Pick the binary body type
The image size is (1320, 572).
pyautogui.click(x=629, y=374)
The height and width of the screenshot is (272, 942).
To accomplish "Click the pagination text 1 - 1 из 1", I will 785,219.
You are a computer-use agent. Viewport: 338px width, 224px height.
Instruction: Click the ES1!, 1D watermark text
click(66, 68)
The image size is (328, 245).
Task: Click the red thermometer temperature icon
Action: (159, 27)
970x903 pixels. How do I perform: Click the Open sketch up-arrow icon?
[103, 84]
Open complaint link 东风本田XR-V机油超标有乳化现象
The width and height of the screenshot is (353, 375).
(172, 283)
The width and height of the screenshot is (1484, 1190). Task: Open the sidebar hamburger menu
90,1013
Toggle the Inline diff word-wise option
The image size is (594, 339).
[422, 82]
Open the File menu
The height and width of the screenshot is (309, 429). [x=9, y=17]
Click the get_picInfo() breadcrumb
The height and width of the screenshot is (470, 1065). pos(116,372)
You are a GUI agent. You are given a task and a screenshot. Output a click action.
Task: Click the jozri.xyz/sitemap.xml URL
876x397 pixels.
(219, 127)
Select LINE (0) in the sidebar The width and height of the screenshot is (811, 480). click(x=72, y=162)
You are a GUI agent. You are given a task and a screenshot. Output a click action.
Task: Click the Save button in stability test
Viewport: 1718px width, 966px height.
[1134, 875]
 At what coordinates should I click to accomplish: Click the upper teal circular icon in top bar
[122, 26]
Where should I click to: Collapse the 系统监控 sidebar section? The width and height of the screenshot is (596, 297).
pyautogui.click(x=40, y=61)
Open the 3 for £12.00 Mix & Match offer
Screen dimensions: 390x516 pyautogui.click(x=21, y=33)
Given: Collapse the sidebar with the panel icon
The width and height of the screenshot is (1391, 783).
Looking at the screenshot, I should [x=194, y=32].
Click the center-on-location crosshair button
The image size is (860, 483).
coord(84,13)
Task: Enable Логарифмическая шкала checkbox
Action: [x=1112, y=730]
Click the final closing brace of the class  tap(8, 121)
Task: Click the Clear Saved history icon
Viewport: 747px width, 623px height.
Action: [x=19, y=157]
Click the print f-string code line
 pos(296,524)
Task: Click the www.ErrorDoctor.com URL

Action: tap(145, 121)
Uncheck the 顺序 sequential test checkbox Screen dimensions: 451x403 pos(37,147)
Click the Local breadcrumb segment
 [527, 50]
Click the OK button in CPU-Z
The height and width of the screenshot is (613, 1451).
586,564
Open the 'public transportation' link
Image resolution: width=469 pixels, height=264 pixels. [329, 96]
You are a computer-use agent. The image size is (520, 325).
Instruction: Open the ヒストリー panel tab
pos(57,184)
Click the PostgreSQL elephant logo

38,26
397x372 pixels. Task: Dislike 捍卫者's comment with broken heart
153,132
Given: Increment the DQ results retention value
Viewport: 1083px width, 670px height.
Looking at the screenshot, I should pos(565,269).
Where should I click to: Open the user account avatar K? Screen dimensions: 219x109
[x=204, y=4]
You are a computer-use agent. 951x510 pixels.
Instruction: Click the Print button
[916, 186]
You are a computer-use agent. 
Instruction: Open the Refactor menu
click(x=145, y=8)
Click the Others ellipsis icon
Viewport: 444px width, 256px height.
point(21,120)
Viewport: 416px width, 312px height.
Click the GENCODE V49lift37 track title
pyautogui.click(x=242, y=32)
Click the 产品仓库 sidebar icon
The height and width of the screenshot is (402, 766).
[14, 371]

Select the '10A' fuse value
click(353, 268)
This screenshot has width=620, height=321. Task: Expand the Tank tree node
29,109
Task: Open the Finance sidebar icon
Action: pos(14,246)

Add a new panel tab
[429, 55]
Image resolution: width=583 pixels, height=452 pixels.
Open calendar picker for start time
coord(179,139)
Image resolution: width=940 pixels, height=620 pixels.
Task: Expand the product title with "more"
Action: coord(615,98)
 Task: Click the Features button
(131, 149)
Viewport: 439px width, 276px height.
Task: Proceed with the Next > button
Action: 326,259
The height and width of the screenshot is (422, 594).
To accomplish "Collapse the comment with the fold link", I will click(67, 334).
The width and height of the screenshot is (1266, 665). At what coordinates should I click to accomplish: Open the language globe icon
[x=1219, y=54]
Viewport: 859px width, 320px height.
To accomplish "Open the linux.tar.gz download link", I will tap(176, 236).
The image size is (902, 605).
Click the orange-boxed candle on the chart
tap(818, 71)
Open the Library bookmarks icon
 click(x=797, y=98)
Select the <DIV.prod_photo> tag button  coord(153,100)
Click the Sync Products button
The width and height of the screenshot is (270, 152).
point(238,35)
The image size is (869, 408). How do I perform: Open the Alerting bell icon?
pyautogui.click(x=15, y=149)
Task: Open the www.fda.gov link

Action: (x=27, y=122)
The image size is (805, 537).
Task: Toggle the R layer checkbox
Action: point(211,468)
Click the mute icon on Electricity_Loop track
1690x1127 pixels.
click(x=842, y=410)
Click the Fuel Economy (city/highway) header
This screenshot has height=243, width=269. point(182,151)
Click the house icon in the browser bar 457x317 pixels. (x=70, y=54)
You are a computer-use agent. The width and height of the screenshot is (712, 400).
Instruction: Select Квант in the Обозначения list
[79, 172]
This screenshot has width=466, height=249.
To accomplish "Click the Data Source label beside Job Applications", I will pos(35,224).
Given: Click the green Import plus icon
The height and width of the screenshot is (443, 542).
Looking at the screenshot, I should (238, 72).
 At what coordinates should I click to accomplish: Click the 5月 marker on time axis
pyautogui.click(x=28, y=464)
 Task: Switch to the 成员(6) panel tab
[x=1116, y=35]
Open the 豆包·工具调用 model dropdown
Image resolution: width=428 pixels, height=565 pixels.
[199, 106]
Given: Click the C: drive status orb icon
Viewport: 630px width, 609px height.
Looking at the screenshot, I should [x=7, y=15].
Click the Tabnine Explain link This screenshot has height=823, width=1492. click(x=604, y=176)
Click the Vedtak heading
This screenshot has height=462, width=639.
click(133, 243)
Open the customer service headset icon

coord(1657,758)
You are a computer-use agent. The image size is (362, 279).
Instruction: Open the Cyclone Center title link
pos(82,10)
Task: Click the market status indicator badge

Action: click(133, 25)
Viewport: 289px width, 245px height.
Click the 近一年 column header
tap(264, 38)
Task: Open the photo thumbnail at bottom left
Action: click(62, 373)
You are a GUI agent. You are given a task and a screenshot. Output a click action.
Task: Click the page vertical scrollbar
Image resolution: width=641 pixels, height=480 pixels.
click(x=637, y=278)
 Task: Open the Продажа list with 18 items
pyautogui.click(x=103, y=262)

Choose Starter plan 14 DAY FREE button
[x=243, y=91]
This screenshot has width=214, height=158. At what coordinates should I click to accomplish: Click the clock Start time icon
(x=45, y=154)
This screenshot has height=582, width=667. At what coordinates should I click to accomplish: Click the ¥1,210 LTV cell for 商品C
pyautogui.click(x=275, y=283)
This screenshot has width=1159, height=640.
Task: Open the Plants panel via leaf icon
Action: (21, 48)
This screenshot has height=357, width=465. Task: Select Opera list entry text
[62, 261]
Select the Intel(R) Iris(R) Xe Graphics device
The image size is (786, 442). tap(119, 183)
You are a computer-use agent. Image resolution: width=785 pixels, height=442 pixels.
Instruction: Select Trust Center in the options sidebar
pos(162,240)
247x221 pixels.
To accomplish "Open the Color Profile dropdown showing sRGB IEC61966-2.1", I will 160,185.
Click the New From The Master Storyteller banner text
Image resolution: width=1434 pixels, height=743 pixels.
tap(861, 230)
******************************
What to do: Your task is to repeat the entries exactly.

Result of this task:
Pick the binary body type
The image size is (1320, 572).
pyautogui.click(x=629, y=374)
The height and width of the screenshot is (272, 942).
To accomplish "Click the pagination text 1 - 1 из 1", I will 785,219.
You are a computer-use agent. Viewport: 338px width, 224px height.
Instruction: Click the ES1!, 1D watermark text
click(66, 68)
The image size is (328, 245).
Task: Click the red thermometer temperature icon
Action: (159, 27)
970x903 pixels. How do I perform: Click the Open sketch up-arrow icon?
[103, 84]
Open complaint link 东风本田XR-V机油超标有乳化现象
The width and height of the screenshot is (353, 375).
(172, 283)
The width and height of the screenshot is (1484, 1190). Task: Open the sidebar hamburger menu
90,1013
Toggle the Inline diff word-wise option
The image size is (594, 339).
[422, 82]
Open the File menu
The height and width of the screenshot is (309, 429). [x=9, y=17]
Click the get_picInfo() breadcrumb
The height and width of the screenshot is (470, 1065). pos(116,372)
You are a GUI agent. You are given a task and a screenshot. Output a click action.
Task: Click the jozri.xyz/sitemap.xml URL
876x397 pixels.
(219, 127)
Select LINE (0) in the sidebar The width and height of the screenshot is (811, 480). click(x=72, y=162)
You are a GUI agent. You are given a task and a screenshot. Output a click action.
Task: Click the Save button in stability test
Viewport: 1718px width, 966px height.
[1134, 875]
 At what coordinates should I click to accomplish: Click the upper teal circular icon in top bar
[122, 26]
Where should I click to: Collapse the 系统监控 sidebar section? The width and height of the screenshot is (596, 297).
pyautogui.click(x=40, y=61)
Open the 3 for £12.00 Mix & Match offer
Screen dimensions: 390x516 pyautogui.click(x=21, y=33)
Given: Collapse the sidebar with the panel icon
The width and height of the screenshot is (1391, 783).
Looking at the screenshot, I should [x=194, y=32].
Click the center-on-location crosshair button
The image size is (860, 483).
coord(84,13)
Task: Enable Логарифмическая шкала checkbox
Action: [x=1112, y=730]
Click the final closing brace of the class  tap(8, 121)
Task: Click the Clear Saved history icon
Viewport: 747px width, 623px height.
Action: [x=19, y=157]
Click the print f-string code line
 pos(296,524)
Task: Click the www.ErrorDoctor.com URL

Action: tap(145, 121)
Uncheck the 顺序 sequential test checkbox Screen dimensions: 451x403 pos(37,147)
Click the Local breadcrumb segment
 [527, 50]
Click the OK button in CPU-Z
The height and width of the screenshot is (613, 1451).
586,564
Open the 'public transportation' link
Image resolution: width=469 pixels, height=264 pixels. [329, 96]
You are a computer-use agent. The image size is (520, 325).
Instruction: Open the ヒストリー panel tab
pos(57,184)
Click the PostgreSQL elephant logo

38,26
397x372 pixels. Task: Dislike 捍卫者's comment with broken heart
153,132
Given: Increment the DQ results retention value
Viewport: 1083px width, 670px height.
Looking at the screenshot, I should pos(565,269).
Where should I click to: Open the user account avatar K? Screen dimensions: 219x109
[x=204, y=4]
You are a computer-use agent. 951x510 pixels.
Instruction: Click the Print button
[916, 186]
You are a computer-use agent. 
Instruction: Open the Refactor menu
click(x=145, y=8)
Click the Others ellipsis icon
Viewport: 444px width, 256px height.
point(21,120)
Viewport: 416px width, 312px height.
Click the GENCODE V49lift37 track title
pyautogui.click(x=242, y=32)
Click the 产品仓库 sidebar icon
The height and width of the screenshot is (402, 766).
[14, 371]

Select the '10A' fuse value
click(353, 268)
This screenshot has width=620, height=321. Task: Expand the Tank tree node
29,109
Task: Open the Finance sidebar icon
Action: pos(14,246)

Add a new panel tab
[429, 55]
Image resolution: width=583 pixels, height=452 pixels.
Open calendar picker for start time
coord(179,139)
Image resolution: width=940 pixels, height=620 pixels.
Task: Expand the product title with "more"
Action: coord(615,98)
 Task: Click the Features button
(131, 149)
Viewport: 439px width, 276px height.
Task: Proceed with the Next > button
Action: 326,259
The height and width of the screenshot is (422, 594).
To accomplish "Collapse the comment with the fold link", I will click(67, 334).
The width and height of the screenshot is (1266, 665). At what coordinates should I click to accomplish: Open the language globe icon
[x=1219, y=54]
Viewport: 859px width, 320px height.
To accomplish "Open the linux.tar.gz download link", I will tap(176, 236).
The image size is (902, 605).
Click the orange-boxed candle on the chart
tap(818, 71)
Open the Library bookmarks icon
 click(x=797, y=98)
Select the <DIV.prod_photo> tag button  coord(153,100)
Click the Sync Products button
The width and height of the screenshot is (270, 152).
point(238,35)
The image size is (869, 408). How do I perform: Open the Alerting bell icon?
pyautogui.click(x=15, y=149)
Task: Open the www.fda.gov link

Action: (x=27, y=122)
The image size is (805, 537).
Task: Toggle the R layer checkbox
Action: point(211,468)
Click the mute icon on Electricity_Loop track
1690x1127 pixels.
click(x=842, y=410)
Click the Fuel Economy (city/highway) header
This screenshot has height=243, width=269. point(182,151)
Click the house icon in the browser bar 457x317 pixels. (x=70, y=54)
You are a computer-use agent. The width and height of the screenshot is (712, 400).
Instruction: Select Квант in the Обозначения list
[79, 172]
This screenshot has width=466, height=249.
To accomplish "Click the Data Source label beside Job Applications", I will pos(35,224).
Given: Click the green Import plus icon
The height and width of the screenshot is (443, 542).
Looking at the screenshot, I should (238, 72).
 At what coordinates should I click to accomplish: Click the 5月 marker on time axis
pyautogui.click(x=28, y=464)
 Task: Switch to the 成员(6) panel tab
[x=1116, y=35]
Open the 豆包·工具调用 model dropdown
Image resolution: width=428 pixels, height=565 pixels.
[199, 106]
Given: Click the C: drive status orb icon
Viewport: 630px width, 609px height.
Looking at the screenshot, I should [x=7, y=15].
Click the Tabnine Explain link This screenshot has height=823, width=1492. click(x=604, y=176)
Click the Vedtak heading
This screenshot has height=462, width=639.
click(133, 243)
Open the customer service headset icon

coord(1657,758)
You are a computer-use agent. The image size is (362, 279).
Instruction: Open the Cyclone Center title link
pos(82,10)
Task: Click the market status indicator badge

Action: click(133, 25)
Viewport: 289px width, 245px height.
Click the 近一年 column header
tap(264, 38)
Task: Open the photo thumbnail at bottom left
Action: click(62, 373)
You are a GUI agent. You are given a task and a screenshot. Output a click action.
Task: Click the page vertical scrollbar
Image resolution: width=641 pixels, height=480 pixels.
click(x=637, y=278)
 Task: Open the Продажа list with 18 items
pyautogui.click(x=103, y=262)

Choose Starter plan 14 DAY FREE button
[x=243, y=91]
This screenshot has width=214, height=158. At what coordinates should I click to accomplish: Click the clock Start time icon
(x=45, y=154)
This screenshot has height=582, width=667. At what coordinates should I click to accomplish: Click the ¥1,210 LTV cell for 商品C
pyautogui.click(x=275, y=283)
This screenshot has width=1159, height=640.
Task: Open the Plants panel via leaf icon
Action: (21, 48)
This screenshot has height=357, width=465. Task: Select Opera list entry text
[62, 261]
Select the Intel(R) Iris(R) Xe Graphics device
The image size is (786, 442). tap(119, 183)
You are a computer-use agent. Image resolution: width=785 pixels, height=442 pixels.
Instruction: Select Trust Center in the options sidebar
pos(162,240)
247x221 pixels.
To accomplish "Open the Color Profile dropdown showing sRGB IEC61966-2.1", I will 160,185.
Click the New From The Master Storyteller banner text
Image resolution: width=1434 pixels, height=743 pixels.
tap(861, 230)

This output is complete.